What to work on: Identify and copy all lines of the material where the string "magnifier" is found.

Supplied material:
>>>

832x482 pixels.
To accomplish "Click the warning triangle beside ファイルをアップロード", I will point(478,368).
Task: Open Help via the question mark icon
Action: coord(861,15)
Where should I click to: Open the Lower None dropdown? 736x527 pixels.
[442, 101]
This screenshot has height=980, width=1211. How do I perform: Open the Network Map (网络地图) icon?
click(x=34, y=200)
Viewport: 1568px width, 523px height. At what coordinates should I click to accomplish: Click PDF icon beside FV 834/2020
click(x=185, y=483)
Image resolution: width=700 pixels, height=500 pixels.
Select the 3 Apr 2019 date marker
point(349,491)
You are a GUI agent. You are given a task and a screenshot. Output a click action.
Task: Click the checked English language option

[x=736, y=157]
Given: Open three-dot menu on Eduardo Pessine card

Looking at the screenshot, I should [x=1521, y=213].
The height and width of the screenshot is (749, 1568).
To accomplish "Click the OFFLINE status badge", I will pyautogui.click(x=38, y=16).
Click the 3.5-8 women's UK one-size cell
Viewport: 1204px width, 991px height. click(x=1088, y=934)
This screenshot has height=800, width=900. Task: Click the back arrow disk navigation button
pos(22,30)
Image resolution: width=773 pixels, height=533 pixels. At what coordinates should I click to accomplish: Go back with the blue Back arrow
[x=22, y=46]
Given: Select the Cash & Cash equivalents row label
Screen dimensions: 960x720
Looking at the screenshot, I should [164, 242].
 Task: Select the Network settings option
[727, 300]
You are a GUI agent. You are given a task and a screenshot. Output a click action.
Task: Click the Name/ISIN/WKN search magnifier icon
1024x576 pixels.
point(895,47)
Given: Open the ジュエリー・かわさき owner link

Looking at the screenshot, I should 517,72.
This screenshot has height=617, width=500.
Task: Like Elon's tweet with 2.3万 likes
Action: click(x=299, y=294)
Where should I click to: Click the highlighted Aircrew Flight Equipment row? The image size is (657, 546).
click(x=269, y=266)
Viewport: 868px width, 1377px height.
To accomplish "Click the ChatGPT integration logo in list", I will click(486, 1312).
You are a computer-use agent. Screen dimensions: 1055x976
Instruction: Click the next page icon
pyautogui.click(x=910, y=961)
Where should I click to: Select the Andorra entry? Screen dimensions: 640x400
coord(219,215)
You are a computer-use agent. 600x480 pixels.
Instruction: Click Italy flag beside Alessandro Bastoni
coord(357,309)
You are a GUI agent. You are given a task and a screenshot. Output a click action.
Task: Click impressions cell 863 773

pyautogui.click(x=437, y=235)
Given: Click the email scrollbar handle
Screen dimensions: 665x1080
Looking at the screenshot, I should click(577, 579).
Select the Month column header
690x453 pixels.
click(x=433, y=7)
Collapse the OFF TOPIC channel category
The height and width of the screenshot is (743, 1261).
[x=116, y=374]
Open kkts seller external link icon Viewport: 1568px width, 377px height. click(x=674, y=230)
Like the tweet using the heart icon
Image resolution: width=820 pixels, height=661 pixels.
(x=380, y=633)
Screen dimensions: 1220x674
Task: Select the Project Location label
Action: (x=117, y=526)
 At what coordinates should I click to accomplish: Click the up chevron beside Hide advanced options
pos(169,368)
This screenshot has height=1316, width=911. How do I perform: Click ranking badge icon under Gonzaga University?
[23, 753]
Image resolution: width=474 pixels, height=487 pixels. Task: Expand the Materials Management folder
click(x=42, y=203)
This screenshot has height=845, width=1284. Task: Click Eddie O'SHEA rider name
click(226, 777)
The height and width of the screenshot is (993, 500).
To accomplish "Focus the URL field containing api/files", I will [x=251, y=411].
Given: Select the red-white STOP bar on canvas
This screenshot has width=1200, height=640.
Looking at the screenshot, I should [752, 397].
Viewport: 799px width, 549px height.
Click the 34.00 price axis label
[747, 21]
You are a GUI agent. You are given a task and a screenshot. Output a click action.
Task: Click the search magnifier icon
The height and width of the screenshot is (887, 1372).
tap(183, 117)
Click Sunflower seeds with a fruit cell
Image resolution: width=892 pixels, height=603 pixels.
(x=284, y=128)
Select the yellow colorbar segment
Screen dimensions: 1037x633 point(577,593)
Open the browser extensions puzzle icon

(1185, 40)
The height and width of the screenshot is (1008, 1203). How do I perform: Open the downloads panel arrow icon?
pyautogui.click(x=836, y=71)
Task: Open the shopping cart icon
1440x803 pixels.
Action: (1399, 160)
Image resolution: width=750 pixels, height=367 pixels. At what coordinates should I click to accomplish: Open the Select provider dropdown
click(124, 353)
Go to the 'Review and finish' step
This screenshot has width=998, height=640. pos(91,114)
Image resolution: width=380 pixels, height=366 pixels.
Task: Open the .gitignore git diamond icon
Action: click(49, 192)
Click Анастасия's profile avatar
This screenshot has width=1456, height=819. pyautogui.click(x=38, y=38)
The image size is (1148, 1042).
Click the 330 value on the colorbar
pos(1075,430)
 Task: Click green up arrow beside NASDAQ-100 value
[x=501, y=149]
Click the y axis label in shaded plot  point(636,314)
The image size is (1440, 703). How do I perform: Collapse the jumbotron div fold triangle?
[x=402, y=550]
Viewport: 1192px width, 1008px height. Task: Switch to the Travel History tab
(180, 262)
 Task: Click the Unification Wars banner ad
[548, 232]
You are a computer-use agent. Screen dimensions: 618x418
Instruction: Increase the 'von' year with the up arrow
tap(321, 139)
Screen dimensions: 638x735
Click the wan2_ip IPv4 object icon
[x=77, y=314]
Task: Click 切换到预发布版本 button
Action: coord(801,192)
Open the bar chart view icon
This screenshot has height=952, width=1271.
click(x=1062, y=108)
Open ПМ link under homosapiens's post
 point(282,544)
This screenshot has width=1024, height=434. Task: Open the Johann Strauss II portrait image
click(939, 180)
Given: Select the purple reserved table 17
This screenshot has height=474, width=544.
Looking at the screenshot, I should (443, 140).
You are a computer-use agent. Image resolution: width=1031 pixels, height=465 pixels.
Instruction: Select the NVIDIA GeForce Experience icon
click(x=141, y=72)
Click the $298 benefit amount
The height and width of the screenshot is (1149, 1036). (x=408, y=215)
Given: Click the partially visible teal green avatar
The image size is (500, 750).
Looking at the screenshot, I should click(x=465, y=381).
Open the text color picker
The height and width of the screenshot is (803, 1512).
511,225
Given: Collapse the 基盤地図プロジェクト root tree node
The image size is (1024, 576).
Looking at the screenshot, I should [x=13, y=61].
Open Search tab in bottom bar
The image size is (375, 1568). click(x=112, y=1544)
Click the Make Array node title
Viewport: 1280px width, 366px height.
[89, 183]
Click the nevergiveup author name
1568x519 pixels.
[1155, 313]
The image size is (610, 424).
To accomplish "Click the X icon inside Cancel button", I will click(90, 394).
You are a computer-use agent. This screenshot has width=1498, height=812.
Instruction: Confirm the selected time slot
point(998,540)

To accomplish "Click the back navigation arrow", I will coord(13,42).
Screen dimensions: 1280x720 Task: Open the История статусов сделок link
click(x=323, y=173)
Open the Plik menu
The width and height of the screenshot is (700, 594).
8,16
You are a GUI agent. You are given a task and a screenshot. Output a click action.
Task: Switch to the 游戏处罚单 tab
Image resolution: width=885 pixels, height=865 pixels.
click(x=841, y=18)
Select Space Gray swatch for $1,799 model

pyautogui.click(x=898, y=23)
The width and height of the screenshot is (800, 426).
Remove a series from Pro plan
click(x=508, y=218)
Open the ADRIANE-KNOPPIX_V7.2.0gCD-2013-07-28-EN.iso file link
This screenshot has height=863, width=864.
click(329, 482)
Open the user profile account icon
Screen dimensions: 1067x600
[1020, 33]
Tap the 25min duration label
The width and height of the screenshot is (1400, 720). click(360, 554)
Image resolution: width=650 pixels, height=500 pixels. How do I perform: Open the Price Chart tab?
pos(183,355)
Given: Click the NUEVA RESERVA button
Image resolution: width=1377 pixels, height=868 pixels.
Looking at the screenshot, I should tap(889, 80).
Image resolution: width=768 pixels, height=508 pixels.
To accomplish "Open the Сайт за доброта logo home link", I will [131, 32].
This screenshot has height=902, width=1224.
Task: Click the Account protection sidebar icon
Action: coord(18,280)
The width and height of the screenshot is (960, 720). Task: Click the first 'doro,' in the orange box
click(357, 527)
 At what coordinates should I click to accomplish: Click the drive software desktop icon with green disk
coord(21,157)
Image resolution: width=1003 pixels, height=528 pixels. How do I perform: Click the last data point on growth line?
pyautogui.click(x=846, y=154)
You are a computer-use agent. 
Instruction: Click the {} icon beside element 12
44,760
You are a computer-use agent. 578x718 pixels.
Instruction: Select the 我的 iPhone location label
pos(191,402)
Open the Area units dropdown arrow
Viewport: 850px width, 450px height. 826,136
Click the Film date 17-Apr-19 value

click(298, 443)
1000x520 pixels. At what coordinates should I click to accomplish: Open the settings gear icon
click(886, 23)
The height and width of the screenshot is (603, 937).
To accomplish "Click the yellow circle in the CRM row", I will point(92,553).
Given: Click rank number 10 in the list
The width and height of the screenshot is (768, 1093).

<<<

Answer to this problem:
Task: Click the Name/ISIN/WKN search magnifier icon
Task: Click the search magnifier icon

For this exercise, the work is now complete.